Hoy es el Día Internacional del Abrazo. Si la timidez no te dejaba tomar la iniciativa, ahí tienes un buen pretexto para empezar a usar esa valiosa fuente de salud mental, emocional y física.
Rompe tus límites y abraza incluso a personas que no conoces, como hacemos en El Arte de Vivir, y verás que sí resuenan, porque tus átomos y los suyos ya compartieron enlace en algún otro cuerpo, animado o inanimado, tal vez miles de veces desde que el universo nos acogió bajo esta inmensa gravedad planetaria.

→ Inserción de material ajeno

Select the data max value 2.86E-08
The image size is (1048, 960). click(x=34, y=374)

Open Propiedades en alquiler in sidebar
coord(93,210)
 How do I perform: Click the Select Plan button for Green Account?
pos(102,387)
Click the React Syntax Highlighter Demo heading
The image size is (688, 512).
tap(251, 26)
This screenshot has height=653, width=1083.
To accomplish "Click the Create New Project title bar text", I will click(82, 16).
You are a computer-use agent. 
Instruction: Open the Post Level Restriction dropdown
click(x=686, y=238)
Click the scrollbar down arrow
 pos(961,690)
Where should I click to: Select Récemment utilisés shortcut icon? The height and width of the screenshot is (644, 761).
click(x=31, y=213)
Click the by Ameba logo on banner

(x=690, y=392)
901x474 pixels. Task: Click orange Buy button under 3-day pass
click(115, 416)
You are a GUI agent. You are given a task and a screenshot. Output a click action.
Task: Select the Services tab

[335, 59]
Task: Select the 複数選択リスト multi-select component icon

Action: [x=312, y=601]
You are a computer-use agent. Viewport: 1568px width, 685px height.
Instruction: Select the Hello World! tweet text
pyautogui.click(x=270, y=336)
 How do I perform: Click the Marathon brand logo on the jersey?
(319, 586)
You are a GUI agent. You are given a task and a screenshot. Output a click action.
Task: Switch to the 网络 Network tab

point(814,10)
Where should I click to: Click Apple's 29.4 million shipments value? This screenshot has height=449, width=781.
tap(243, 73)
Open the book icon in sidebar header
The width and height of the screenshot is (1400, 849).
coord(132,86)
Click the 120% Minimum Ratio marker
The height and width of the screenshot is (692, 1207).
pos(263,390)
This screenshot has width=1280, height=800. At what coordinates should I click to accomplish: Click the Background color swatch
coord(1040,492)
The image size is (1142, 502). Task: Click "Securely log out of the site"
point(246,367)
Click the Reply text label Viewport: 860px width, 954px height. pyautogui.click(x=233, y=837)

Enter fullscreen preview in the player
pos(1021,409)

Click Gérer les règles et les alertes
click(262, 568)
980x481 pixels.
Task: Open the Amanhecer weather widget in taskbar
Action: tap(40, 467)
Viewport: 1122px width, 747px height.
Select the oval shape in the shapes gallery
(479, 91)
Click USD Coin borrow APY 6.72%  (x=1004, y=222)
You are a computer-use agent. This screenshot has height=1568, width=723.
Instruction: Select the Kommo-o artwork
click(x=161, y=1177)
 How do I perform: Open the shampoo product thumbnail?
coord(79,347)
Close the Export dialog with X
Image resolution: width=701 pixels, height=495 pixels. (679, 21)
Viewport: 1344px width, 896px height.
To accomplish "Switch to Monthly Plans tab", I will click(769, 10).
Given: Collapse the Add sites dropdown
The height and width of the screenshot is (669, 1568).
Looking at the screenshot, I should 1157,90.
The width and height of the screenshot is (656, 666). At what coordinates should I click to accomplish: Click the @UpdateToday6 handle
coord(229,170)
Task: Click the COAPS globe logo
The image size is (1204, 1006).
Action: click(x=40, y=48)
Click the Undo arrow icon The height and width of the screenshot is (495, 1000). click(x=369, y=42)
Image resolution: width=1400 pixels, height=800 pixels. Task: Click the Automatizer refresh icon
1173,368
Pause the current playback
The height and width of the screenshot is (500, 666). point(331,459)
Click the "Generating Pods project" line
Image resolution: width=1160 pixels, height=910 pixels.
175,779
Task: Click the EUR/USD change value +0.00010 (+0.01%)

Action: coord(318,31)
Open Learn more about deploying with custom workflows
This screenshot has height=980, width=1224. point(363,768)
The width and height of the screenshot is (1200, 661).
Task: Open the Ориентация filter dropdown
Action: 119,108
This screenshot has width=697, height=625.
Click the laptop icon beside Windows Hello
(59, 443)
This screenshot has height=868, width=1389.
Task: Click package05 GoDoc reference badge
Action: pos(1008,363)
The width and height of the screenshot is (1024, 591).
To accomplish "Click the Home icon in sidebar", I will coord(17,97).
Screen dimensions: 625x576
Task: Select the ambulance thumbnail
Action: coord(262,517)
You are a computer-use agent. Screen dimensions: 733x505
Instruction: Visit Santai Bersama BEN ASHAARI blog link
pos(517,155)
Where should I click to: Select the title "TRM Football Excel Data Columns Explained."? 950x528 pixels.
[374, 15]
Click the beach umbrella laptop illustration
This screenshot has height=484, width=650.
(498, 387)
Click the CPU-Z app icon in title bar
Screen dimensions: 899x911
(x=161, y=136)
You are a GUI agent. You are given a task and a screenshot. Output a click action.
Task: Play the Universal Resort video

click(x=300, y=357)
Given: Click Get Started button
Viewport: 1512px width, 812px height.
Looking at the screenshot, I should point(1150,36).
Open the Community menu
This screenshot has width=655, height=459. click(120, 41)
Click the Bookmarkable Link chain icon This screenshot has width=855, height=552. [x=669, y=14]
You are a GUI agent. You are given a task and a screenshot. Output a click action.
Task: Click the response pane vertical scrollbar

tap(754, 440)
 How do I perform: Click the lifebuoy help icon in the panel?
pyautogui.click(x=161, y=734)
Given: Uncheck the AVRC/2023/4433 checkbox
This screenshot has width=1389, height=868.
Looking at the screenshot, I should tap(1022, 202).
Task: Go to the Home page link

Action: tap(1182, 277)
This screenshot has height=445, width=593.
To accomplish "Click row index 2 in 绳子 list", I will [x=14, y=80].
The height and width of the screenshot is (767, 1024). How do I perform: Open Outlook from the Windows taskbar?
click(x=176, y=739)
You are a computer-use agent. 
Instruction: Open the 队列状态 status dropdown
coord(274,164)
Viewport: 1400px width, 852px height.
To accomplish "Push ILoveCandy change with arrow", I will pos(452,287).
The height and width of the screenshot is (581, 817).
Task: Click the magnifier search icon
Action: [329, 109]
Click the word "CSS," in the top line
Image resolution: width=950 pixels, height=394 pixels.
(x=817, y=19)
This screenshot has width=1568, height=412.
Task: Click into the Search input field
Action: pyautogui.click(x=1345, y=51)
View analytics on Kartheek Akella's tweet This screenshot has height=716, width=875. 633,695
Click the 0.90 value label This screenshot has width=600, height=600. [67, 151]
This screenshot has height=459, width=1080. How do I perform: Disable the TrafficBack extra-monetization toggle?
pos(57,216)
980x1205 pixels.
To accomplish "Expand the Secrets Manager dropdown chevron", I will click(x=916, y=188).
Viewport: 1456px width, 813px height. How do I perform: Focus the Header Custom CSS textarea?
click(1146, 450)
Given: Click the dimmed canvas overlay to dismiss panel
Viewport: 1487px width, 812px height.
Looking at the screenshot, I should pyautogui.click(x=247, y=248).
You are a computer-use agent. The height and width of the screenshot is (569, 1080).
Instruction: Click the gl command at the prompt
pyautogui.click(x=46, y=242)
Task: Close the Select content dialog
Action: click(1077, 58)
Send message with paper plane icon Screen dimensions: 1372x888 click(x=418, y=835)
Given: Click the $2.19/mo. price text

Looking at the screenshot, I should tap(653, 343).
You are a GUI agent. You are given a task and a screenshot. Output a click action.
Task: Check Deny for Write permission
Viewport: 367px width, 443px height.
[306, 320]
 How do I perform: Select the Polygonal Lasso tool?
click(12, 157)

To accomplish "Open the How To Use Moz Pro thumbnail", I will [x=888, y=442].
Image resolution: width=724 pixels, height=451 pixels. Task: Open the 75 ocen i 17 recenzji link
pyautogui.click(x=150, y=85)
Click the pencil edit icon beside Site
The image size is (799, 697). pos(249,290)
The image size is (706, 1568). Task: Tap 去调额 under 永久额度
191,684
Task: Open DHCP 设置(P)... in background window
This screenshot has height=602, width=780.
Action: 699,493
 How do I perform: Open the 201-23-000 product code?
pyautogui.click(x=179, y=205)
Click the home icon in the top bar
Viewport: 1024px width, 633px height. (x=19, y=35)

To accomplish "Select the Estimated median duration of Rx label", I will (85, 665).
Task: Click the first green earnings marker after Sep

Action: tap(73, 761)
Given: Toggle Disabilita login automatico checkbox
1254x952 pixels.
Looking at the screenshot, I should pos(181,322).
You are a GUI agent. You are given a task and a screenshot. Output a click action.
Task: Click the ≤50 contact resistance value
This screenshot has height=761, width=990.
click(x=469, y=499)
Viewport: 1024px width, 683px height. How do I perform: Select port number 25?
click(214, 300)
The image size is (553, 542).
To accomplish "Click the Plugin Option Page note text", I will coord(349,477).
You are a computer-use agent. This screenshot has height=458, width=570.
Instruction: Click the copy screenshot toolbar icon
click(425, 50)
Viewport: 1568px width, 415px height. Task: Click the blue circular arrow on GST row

Son tan importantes esos apapachos que algunas personas se dedican a darlos de manera profesional, o mística, y logran vivir de eso porque lo hacen con autenticidad, con blancura aleteante en sus pechos sanadores.
Yo atesoro abrazos inolvidables, unos felices, otros tristes… todos mágicos; capaces de transmitir en un instante millones de gigas de información sobre el estado emocional de alguien, o su historia de vida, o su necesidad de que le compartas tus ganas de vivir. Y viceversa.
Entre esos cuentan el que compartí con Rache el día de la muerte de su madre. El que me prodigó la argentina Hebe de Bonafini, presidenta de las Madres de Plaza de Mayo, a la salida de la facultad de Periodismo de la UH. El de Jorge, cuando rompí a llorar escuchando Te conozco. El de Luna, mi perrita, cuando la reencontré en la calle, dos meses y cinco días después del robo. El de mi hijo el día de la defensa de su tesis. El de la última despedida de un gran amor que fue por años mi fantasma en el espejo. El de Ismael, el instructor de mi primer curso de Silencio…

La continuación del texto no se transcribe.